With every change in the US government, we certainly expect some change in the case of Iran. For some time in the previous decade, there was better hope in the West to deal with Iran things. However, during the Trump Presidency, things have changed. In the same context, the recent violent attack episodes will have to be remembered - one of the anniversaries of one of their very senior military leaders being killed (was yesterday or the day before). And second, the killing of a nuclear specialist. With the more recent event fresh on every Iranian authority, one can expect a strong reaction from Iran. 

It all depends on how much political concession will be coming to them regarding the sanctions, essentially a large amount of finance/economy-related. So that could really boil down to driving the final decisions (on concessions). The leadership in Iran will have to bring out a careful combination of bargaining power to the negotiating table, while keeping the stick on hand, and at the same time holding also a flower! So if Biden (administration) can manage that, it would be for the welfare of the world. One can seriously hope that the two sides continue to remain to talk and not go to the point of complete breakdown, or any other situation that calls for provocative action, like in the case with the Syrian nuclear facility attacked by Israel, and which will be catastrophic. Nobody will wish for such a thing.

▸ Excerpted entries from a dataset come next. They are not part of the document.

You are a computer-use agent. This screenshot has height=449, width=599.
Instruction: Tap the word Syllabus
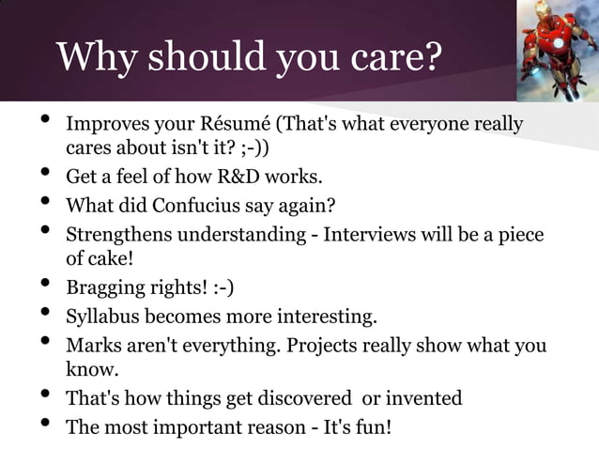click(x=100, y=315)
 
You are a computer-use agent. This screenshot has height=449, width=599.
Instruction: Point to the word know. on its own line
click(x=90, y=369)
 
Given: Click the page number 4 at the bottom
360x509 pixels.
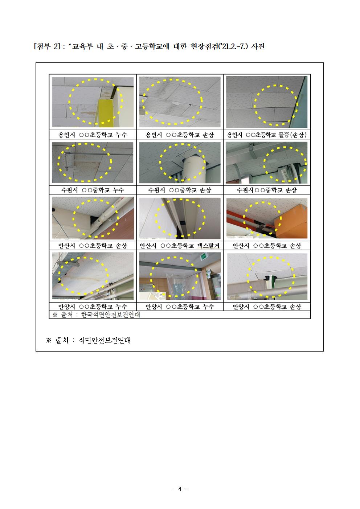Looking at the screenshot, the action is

To that extent, political stewardship working jointly would be beneficial. And what would be Iran's attitude? These, we really do not know. Accountability and 'suitable response' will still be debated a lot in Iran. The US was involved directly in killing the military leader, whereas the nuclear scientist part, nobody knows. The common speculation is that the capability shown is of the highest degree of technology involved and that Israel is only capable of such technology. This is, of course, a guess-work. 

Sourina Bej: With the enrichment, is Iran violating any norms of the international treaty like the NPT and agreement such as the JCPOA?

Prof Ramamoorthy: Along with the NPT obligations and the verification checks undertaken by the IAEA, Iran has also signed the JCPOA, which adds another dimension to the verifications. The IAEA report document to the Board of Governors, the highest body, chronicling Iran's safeguards verification matters (and in the light of UNSC Resolution 2231) noted in Nov 2020 that the country had fulfilled its part under the JCPOA. According to its commitments, Iran is obligated to announce many activities such as enrichment. Hence the current announcement of the 20 per cent enrichment to the IAEA is an obligatory action by Iran, though posing a challenge to the JCPOA. 

Also, as part of enhanced verification measures under NPT, the concept of Additional Protocol of IAEA is there; Iran has accepted the AP but not implemented (ratified for entry into force) it yet ('Iran continues to provisionally apply the Additional Protocol to its Safeguards Agreement in accordance with Article 17(b) of the Additional Protocol, pending its entry into force. – DG, IAEA'). Presently, one needs to wait until the release of the next report of the IAEA Director-General due towards the end of February 2021, which will throw further light on how Iran has been complying with its safeguards agreement with the IAEA, and on IAEA verification actions under UNSC Resolution 2231 and under JCPOA, especially concerning its nuclear enrichment programs.